开始写了如下的代码:
import requests
req = requests.get("https://i.meizitu.net/2019/01/13d01.jpg")
#这个地址来源于复制“图片地址”
with open("C://Users//Administrator//Desktop//girl.jpg","wb") as f:
f.write(req.content)
发现桌面只创建了一个空文件。加入代码查找原因:
status_code = req.status_code
print("req.status_code:%d"%status_code)
>>>req.status_code:403
网站禁止了爬取访问。伪装一下:
import requests
header = {'User-Agent': 'Mozilla/5.0 (Windows NT 10.0; WOW64) AppleWebKit/537.36 (KHTML, like Gecko) Chrome/50.0.2661.102 UBrowser/6.1.2107.204 SafarMozilla/5.0 (Windows NT 6.1) AppleWebKit/537.36 (KHTML, like Gecko) Chrome/71.0.3578.98 Safari/537.36'}
req = requests.get("https://i.meizitu.net/2019/01/13d01.jpg",headers = header)
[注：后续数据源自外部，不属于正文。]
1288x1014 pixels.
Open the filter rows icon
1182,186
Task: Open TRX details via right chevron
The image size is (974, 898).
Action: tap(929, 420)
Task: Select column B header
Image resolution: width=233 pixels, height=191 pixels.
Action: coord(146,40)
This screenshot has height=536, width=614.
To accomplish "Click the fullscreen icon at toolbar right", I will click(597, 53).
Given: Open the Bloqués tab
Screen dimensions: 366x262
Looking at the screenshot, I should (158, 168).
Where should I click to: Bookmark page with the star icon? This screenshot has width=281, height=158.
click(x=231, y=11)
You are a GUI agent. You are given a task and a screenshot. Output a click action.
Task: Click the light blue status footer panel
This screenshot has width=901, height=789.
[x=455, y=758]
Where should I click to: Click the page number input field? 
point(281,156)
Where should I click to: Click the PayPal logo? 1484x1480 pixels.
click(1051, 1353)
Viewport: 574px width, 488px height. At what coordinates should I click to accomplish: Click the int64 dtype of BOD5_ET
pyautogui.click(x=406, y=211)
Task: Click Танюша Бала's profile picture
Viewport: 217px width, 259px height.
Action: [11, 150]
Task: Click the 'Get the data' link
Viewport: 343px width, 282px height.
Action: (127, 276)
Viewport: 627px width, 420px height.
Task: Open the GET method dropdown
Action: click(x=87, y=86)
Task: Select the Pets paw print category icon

with open("C://Users//Administrator//Desktop//girl.jpg","wb") as f:
f.write(req.content)
还是不行,桌面仍然是空文件。查了资料发现还有Referer这个参数可以用于反爬虫。
那就把这个参数加进去,修改headers:
header = {'User-Agent': 'Mozilla/5.0 (Windows NT 10.0; WOW64) AppleWebKit/537.36 (KHTML, like Gecko) Chrome/50.0.2661.102 UBrowser/6.1.2107.204 SafarMozilla/5.0 (Windows NT 6.1) AppleWebKit/537.36 (KHTML, like Gecko) Chrome/71.0.3578.98 Safari/537.36',"Referer" : "http://www.mzitu.com/",'Host' : 'i.meizitu.net'}
#还可以设置host
运行下:
import requests
header = {'User-Agent': 'Mozilla/5.0 (Windows NT 10.0; WOW64) AppleWebKit/537.36 (KHTML, like Gecko) Chrome/50.0.2661.102 UBrowser/6.1.2107.204 SafarMozilla/5.0 (Windows NT 6.1) AppleWebKit/537.36 (KHTML, like Gecko) Chrome/71.0.3578.98 Safari/537.36',"Referer" : "http://www.mzitu.com/",'Host' : 'i.meizitu.net'}
req = requests.get("https://i.meizitu.net/2019/01/13d01.jpg",headers = header)
with open("C://Users//Administrator//Desktop//girl.jpg","wb") as f:
f.write(req.content)
成功了,girl已在桌面了。
自学速度好慢呐,这个问题搞了半天。